テクノ・ライブラリ


Techno Library

シールド工法―更なる長距離化・大深度化へ
地下鉄,下水道,共同溝,地下河川――。
都市の地下はますます輻輳化している。過密した都市では,用地確保の問題や交通渋滞などの面から,開削工法が難しい場合が多い。開削することなくトンネルを構築するシールド工法の発展とともに,日本の地下は切り拓かれたといえるだろう。
今月のテクノ・ライブラリは進化しつづけるシールド工法を紹介しよう。

シールド工法の歴史
 シールド工法とは,トンネルの先端にシールドと呼ばれる茶筒の様な鋼鉄製の外筒を設けて,崩壊しようとする土を押さえつつ掘削を行い,内部でゼグメントと呼ばれるブロックをリング状に組み立てていく工法である。
1843年,イギリス人技術者・ブルネルがロンドンのテムズ河を横断するトンネルを,この方法で構築したのが始まりである。1890年代になるとアメリカやドイツ,フランス等でもシールド工法が多く採用されるようになる。日本ではこれら欧米の技術を習得しながら1940年頃から地下鉄・下水道の建設に使用されはじめ,60年代後半に密閉型工法が開発されると,その技術は飛躍的発展を見せる。密閉型シールド工法の実用化により,切羽の安定や地盤沈下など周辺環境への影響が少なくなり,シールド工法は地下鉄,下水道,電力,通信,道路,地下河川など都市における施工条件の厳しい工事の主力となっていく。
 シールド工法は日本の地盤の複雑さから泥水式,土圧式,泥土圧式など様々な掘削方法が開発された。セグメントの搬送,組立てなどにおいて機械化・自動化が進むとともにシールドトンネルは大断面時代を迎える。当社では,直径14m級の大断面シールドを世界に先駆けて神田川地下調節池で実現し,以来,東京湾アクアライン等多くの大断面シールドの実績を積み重ねている。また,地下の過密化に伴い,大深度化も進み,海面下70mという高水圧下の大深度トンネルも施工している。

外郭放水路第4工区
外郭放水路第4工区
従来のシールドトンネルに見られるようなボルトボックスの穴はなく,平滑な内面である

大阪ビジネスパーク停留場 大阪ビジネスパーク停留場
大阪ビジネスパーク停留場
幅17m,高さ7.5mの3連シールド機で,2本の軌道部と島式プラットホームを一気に構築した

最小の断面で効率的に掘る
 近年は用地の制約やコスト低減などの理由から,用途に合った形状で合理的にトンネルを掘ることが求められている。当社では,大阪ビジネスパーク駅工事において世界で初めて三連シールド工法を実用化した。他にも縦二連シールドや特殊形状,異口径トンネルを連続して掘進できる親子シールド工法など多くの技術開発を行っている。
 そして,1998年,画期的な技術が誕生した。
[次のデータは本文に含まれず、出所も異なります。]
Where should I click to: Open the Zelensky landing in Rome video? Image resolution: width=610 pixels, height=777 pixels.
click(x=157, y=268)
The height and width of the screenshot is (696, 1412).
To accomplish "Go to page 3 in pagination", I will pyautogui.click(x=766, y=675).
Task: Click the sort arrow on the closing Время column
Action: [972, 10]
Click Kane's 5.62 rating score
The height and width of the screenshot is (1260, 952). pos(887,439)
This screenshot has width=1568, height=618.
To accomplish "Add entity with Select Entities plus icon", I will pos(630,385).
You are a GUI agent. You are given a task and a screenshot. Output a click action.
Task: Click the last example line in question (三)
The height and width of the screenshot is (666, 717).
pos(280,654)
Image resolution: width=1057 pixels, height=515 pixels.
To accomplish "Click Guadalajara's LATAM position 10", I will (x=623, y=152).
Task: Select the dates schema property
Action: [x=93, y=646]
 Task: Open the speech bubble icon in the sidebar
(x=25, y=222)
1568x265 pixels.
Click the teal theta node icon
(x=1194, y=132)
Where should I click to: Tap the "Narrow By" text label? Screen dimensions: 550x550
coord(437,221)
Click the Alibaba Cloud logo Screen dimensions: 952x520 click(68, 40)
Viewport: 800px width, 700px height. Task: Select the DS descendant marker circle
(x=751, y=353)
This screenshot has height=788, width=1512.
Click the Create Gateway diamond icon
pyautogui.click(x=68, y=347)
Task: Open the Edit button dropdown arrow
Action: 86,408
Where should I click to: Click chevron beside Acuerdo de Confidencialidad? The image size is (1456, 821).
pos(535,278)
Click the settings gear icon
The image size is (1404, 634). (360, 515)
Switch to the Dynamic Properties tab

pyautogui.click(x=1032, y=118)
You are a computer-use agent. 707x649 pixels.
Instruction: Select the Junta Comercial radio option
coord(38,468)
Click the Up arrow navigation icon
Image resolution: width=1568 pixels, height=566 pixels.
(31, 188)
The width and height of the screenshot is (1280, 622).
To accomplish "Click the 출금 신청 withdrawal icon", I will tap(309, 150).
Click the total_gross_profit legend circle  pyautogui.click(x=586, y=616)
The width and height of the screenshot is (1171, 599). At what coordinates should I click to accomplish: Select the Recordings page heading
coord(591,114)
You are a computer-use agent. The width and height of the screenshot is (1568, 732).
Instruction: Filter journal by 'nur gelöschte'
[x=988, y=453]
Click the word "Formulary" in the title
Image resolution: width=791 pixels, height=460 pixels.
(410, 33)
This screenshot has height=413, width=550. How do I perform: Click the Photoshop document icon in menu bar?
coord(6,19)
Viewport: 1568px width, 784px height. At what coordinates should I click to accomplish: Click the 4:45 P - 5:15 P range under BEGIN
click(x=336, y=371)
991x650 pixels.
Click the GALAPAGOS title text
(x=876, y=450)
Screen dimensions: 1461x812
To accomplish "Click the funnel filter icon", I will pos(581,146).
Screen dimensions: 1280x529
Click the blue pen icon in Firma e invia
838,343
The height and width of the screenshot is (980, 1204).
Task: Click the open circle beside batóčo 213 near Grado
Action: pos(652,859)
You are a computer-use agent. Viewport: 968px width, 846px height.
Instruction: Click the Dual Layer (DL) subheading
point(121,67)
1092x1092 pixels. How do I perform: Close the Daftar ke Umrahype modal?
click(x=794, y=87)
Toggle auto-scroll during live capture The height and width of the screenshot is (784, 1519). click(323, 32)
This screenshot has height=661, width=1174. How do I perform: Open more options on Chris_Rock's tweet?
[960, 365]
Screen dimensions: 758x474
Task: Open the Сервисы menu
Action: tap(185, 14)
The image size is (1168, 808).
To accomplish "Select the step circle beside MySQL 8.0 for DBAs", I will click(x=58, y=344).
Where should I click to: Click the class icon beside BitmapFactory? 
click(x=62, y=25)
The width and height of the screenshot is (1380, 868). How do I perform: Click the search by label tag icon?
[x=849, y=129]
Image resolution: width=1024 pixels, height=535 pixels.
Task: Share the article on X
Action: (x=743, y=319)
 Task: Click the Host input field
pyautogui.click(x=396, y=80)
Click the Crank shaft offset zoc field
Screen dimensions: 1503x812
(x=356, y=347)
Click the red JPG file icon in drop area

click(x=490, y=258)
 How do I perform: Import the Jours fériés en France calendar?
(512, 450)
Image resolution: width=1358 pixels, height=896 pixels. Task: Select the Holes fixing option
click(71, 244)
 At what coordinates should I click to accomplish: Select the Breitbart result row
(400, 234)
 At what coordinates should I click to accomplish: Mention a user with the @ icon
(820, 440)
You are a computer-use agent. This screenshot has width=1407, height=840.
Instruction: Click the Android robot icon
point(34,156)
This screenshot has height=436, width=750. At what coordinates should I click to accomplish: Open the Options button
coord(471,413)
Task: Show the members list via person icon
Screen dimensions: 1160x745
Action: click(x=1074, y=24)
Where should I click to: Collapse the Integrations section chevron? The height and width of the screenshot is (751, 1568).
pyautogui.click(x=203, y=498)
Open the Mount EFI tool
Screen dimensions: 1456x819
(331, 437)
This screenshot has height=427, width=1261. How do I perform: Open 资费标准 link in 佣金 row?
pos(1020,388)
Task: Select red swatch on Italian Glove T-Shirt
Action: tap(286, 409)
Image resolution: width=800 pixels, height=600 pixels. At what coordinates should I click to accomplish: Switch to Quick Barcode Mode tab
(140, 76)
ワギング・カッター・シールド工法である。従来はカッターディスクを多数のモータを用いて360度回転させていたが,ワギング・カッター・シールド工法は少数の油圧ジャッキでカッターディスクをワイパーの様に揺動させる。モータに比べ安価な油圧ジャッキを用いることによりマシンコストを低減できるほか,マシンの長さを短くでき,また,矩形,円形,複円形など様々な形状のトンネルに対応できる。機長が短いため,急曲線部の施工にも適している。博多市のきらめき通り地下通路工事で世界で初めて実用化し,京都市地下鉄・六地蔵北工区では,今年2月,同工法による世界初の複線矩形断面シールドトンネルの掘進を開始した。

ワギング・カッター・シールドマシン
京都市地下鉄・六地蔵北工区のワギング・カッター・シールドマシン
ワギング・カッター・シールドマシン リレービット取付部
  リレービット取付部

リレービット工法 模式図
カッターディスクの回転軸であるスポーク内に作業スペースを設けておき,シールド機の内側から,何度でも簡単にビットを交換することができる

更なる長距離・高速施工を目指して
 断面の最適化・多様化に並んで,近年ますます求められているのが,長距離施工である。しかし,掘進につれカッタービットが摩耗するため,従来,平均掘進距離は約2,000m程度にとどまっていた。そこで当社は補助工法なしでカッタービットをシールド機内から簡単に交換することができる「リレービット工法」を開発した。この工法はいつでも何度でも簡単にビットが交換できるため,掘進中,地盤の種類が変化した場合にも,地盤に応じたビットに交換して掘進することが可能だ。現在施工中の春日井共同溝(愛知県春日井市)ではこのリレービット工法を用いて,約6.8kmという世界最長規模の掘進距離に挑戦している。今後は10kmを超えるシールドトンネルも夢ではない。
 また,シールド工事の大規模化に比例して,工期が増長しないよう高速施工の技術も進歩している。高速施工を目指すためには,いかに早くセグメントを組み立てるかが非常に重要となる。当社では,ボルトボックスを排除した内面平滑型のセグメントを開発している。ボルト接合ではなくピンによる継ぎ手構造のため,ボルト締結及びボルトボックス充項作業が不要となり,作業時間と作業人員を大幅に削減することができる。トンネル内面に露出する金物がないため,二次覆工処理を省略することができ,省力化,高速施工が実現した。特に,現在施行中の外郭放水路第4工区(埼玉県春日部市)では,従来のRCセグメントより厚さを薄くできるDRCセグメントを採用している。将来は直径18m級の超大断面トンネルの構築にも期待が寄せられている。

DRCセグメント DRCセグメント
DRCセグメント ダクタイルと鉄筋コンクリートの合成セグメント

次世代地下空間の創造に向けて
 大深度地下法の施行により,地下構造物はますます地下深くなることが予想される。当社は,掘削土砂を空気圧で地上へ搬送する「カプセル式土砂搬出システム」を開発,実用化している。深さ1,000mクラスの地下構造物の構築にも対応可能である。また,これまでの当社のシールド技術の集大成として,高速道路の分岐・合流部を一度に構築できる「オクトパス工法」を開発した。1台のシールドマシンでトンネルの分岐・合流部を自由に構築できる工法である。
 より快適で機能的な地下空間を創造するために,当社は様々なシールド技術を開発してきた。今後も豊富な実績と総合力を基に,次世代地下空間の創造に貢献してゆく。